**WHAT IS BEING ASKED**.
Copy word for word, please, the lines of the entries below running from the one containing "At what coordinates should I click to accomplish: Close" to the one containing "Apply italic formatting", both ends included.

○ ○ ○ ○ ○ ○ ○

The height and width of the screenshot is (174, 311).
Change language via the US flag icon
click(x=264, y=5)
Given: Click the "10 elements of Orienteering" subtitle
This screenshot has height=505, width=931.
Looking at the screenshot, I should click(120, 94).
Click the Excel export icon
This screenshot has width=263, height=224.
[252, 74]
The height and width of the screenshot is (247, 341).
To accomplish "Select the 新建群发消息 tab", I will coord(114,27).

○ ○ ○ ○ ○ ○ ○

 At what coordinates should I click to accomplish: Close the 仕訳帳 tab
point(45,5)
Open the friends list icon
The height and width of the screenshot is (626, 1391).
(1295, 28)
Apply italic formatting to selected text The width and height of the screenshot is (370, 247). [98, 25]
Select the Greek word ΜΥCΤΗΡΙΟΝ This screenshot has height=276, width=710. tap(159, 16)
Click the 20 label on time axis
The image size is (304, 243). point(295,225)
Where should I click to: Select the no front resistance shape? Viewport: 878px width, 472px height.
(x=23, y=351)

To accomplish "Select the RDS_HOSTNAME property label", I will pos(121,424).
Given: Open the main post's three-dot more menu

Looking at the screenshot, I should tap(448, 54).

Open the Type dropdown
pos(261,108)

○ ○ ○ ○ ○ ○ ○

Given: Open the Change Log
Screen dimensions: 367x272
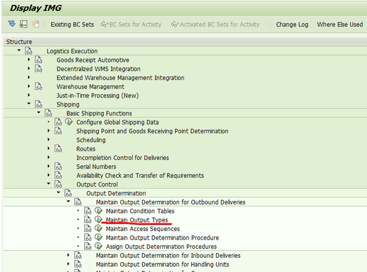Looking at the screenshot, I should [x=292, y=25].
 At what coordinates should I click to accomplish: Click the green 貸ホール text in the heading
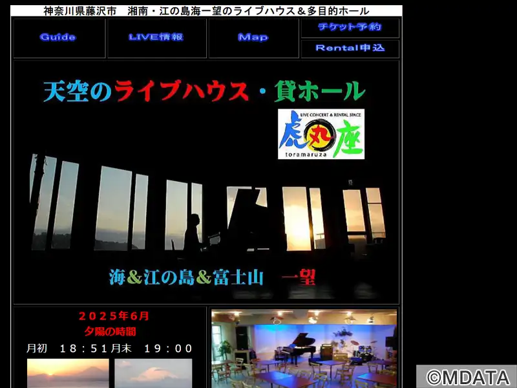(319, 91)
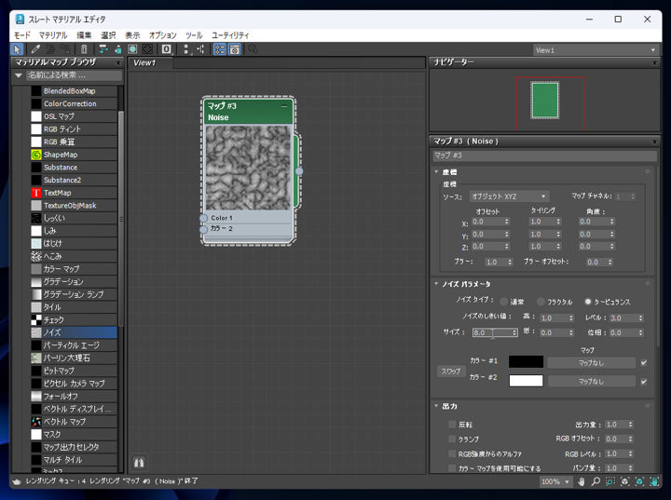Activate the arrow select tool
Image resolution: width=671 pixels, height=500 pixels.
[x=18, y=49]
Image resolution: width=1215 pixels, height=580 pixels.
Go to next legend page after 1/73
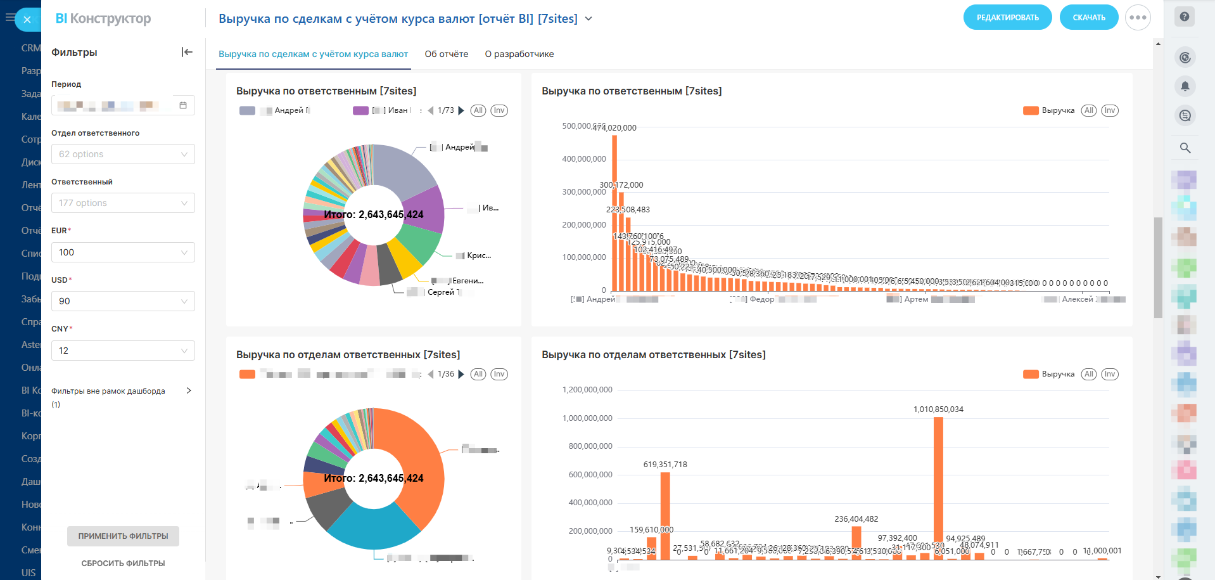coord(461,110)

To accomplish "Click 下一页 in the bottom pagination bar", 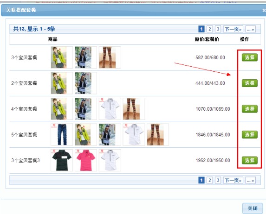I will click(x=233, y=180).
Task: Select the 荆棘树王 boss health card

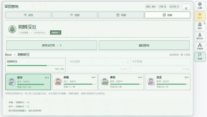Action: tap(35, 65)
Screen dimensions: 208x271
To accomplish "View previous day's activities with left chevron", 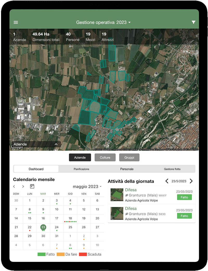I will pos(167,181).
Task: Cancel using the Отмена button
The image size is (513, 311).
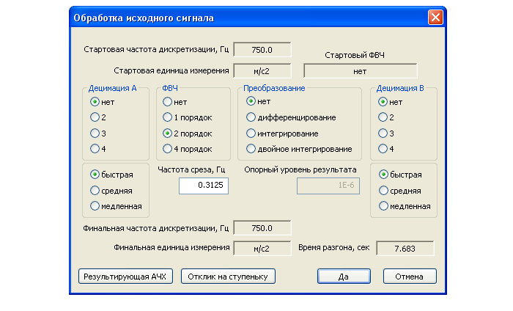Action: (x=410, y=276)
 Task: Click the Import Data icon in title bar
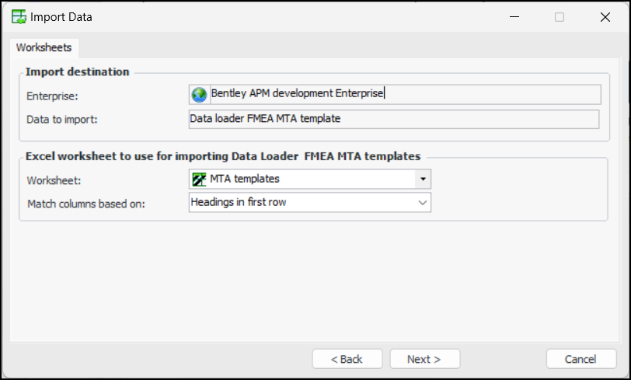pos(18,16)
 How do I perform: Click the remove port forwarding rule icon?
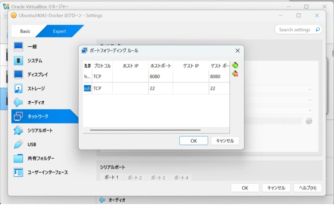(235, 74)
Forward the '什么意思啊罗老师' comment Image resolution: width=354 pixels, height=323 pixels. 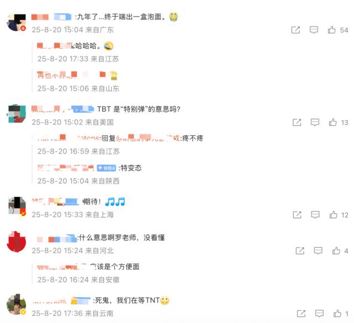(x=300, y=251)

○ ○ ○ ○ ○ ○ ○

**RESULT FOR THIS EXERCISE**.
 At what coordinates should I click to accomplish: Close the 仕訳帳 tab
point(45,5)
Open the friends list icon
The height and width of the screenshot is (626, 1391).
(1295, 28)
Apply italic formatting to selected text The width and height of the screenshot is (370, 247). [98, 25]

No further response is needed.